Winter, the season for snowboarding, skiing, sledding and ice skating, can also be the season for accidents. From a legal perspective, the accidents that create liability occur when a responsibility to use care and caution has been omitted or overlooked. The simple acts of falling or slipping that result in an injury can lead to a claim for compensation.
How can a person protect themselves and others from slips and falls? First and foremost, everyone has a duty to be alert while also using caution when traversing sidewalks and parking lots or entering buildings. What happens if a person was being careful but fell and was injured on your property? Property owners have a duty to conduct themselves and maintain their property with such care so as not to create a hazard for others. The degree of care and circumspection increases with the nature of the property. For example, the owner of a convenience store must clear driveways and sidewalks of snow and ice to permit the public safe, hazard-free access. A residential homeowner only needs to exercise the same care to others as the homeowner would exercise for himself. A homeowner does not need to shovel his driveway or sidewalk in front of his property unless a Borough or Township ordinance exists. However, if a condition is created that is worse than the one eliminated from shoveling the sidewalk, the homeowner will be responsible for any injures that occur on the property.
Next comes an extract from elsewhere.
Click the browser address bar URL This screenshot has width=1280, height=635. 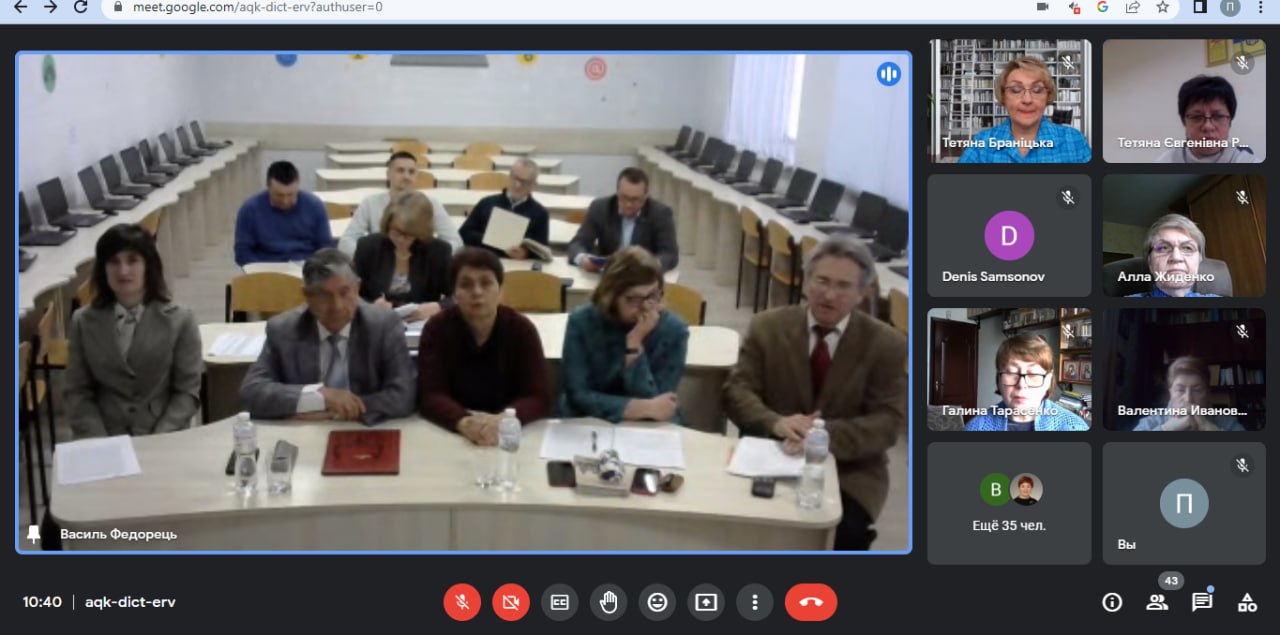pyautogui.click(x=258, y=6)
Driving during the winter comes with its own set of risks and responsibilities. Every driver has the duty to operate their vehicles safely. Snow and/or ice may decrease visibility and certainly decreases traction. Along with reducing speed, drivers should create a greater stopping distance by allowing more space between your vehicle and the vehicle in front of you.
Purchasing an insurance policy is a simple way to spread risk. For a payment of premiums, an insurance company will defend you if you are sued and indemnify you up to the limit of the policy if someone is deserving of compensation as a result of an injury. Homeowners insurance provides the protection for a private property owner, and commercial insurance acts in the same fashion for the owner and/or operator of a commercial establishment.
In New Jersey, ownership of an automobile requires the maintenance of insurance. Auto insurance protects you in the instance another driver or person sues because of an injury caused from careless driving. Under your policy you are protected when others have either failed to properly insure themselves or when your own injuries exceed the policy limits of others who are at fault. The dollar limits of your liability should commensurate with your income and the size of your asset portfolio. A good rule of thumb is to purchase as much liability insurance as you can comfortably afford. Don’t skimp here.
Whether you own private or commercial property make sure to take extra precautions during the winter season. It may not be enough to just shovel, put down salt to prevent the formation of ice and to create better traction for those who would traverse the area. So go out there and have fun, just make sure you exercise appropriate care and caution and carry the right insurance.